- **WHAT IS NEEDED**:
Count the lines below that contain the word "will" and give only the number.

[[ DATA EXTRACT open ]]

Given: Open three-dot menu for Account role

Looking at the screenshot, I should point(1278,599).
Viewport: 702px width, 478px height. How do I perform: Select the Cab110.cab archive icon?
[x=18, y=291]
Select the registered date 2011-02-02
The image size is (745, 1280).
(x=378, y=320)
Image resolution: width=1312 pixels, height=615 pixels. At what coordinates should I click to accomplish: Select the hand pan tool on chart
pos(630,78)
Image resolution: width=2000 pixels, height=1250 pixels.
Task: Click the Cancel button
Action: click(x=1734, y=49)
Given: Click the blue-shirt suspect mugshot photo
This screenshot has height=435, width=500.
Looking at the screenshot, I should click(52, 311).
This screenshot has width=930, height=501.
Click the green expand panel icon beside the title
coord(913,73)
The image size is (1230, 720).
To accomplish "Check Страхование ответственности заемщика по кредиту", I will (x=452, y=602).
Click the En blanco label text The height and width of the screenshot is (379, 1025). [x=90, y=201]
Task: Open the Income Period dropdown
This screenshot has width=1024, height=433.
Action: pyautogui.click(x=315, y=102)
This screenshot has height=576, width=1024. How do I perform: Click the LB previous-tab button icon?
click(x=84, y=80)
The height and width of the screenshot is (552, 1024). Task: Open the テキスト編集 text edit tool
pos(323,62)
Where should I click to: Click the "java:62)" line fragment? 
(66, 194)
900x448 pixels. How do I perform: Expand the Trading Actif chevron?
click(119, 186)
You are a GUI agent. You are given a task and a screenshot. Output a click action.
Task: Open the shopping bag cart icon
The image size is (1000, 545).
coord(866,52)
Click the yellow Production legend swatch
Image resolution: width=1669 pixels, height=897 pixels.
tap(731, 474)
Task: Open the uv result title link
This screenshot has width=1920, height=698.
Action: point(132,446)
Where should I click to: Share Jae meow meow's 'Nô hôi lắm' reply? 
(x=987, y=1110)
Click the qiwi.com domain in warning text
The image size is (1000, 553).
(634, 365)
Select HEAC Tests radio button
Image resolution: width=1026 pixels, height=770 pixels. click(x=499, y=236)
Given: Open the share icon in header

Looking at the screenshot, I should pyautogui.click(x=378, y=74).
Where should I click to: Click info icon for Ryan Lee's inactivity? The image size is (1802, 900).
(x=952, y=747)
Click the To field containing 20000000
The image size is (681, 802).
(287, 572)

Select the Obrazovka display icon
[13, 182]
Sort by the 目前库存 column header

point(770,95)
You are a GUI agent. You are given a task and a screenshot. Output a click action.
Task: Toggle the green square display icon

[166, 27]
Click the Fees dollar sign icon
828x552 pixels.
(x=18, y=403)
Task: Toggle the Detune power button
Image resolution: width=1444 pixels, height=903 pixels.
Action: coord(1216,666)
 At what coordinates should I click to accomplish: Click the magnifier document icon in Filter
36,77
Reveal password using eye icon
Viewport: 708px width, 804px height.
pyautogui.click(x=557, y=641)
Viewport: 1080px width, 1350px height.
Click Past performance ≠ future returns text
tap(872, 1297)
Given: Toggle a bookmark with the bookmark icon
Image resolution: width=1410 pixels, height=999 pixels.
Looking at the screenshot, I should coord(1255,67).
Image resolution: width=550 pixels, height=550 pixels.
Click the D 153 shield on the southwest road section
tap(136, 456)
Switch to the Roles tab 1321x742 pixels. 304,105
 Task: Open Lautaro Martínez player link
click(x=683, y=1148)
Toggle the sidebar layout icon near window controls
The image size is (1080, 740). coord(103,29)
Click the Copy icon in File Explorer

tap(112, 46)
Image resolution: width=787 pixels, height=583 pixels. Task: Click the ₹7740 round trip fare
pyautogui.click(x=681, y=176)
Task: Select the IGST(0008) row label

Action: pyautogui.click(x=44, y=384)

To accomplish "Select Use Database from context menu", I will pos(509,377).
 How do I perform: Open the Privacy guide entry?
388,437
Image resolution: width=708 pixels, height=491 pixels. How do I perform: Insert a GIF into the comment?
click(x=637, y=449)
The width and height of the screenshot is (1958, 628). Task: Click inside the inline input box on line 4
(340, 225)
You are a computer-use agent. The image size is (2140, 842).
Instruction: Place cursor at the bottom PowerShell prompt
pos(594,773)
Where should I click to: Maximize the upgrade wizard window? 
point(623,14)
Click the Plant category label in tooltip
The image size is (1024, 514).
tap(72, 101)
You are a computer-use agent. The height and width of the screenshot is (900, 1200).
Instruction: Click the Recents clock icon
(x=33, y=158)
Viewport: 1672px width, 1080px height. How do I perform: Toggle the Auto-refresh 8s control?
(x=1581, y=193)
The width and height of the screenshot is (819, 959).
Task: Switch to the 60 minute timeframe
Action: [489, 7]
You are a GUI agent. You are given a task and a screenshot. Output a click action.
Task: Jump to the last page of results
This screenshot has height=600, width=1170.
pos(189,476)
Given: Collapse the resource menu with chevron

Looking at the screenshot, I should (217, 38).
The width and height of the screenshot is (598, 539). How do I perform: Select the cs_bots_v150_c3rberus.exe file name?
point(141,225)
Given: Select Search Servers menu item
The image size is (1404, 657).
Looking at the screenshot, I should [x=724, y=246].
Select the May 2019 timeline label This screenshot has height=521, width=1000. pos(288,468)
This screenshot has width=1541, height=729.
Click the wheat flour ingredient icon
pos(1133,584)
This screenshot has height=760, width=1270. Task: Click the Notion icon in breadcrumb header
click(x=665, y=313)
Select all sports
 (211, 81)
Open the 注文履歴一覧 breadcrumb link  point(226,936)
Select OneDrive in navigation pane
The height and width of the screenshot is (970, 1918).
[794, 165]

[[ DATA EXTRACT closed ]]

- **ANSWER TO THIS PROBLEM**:
2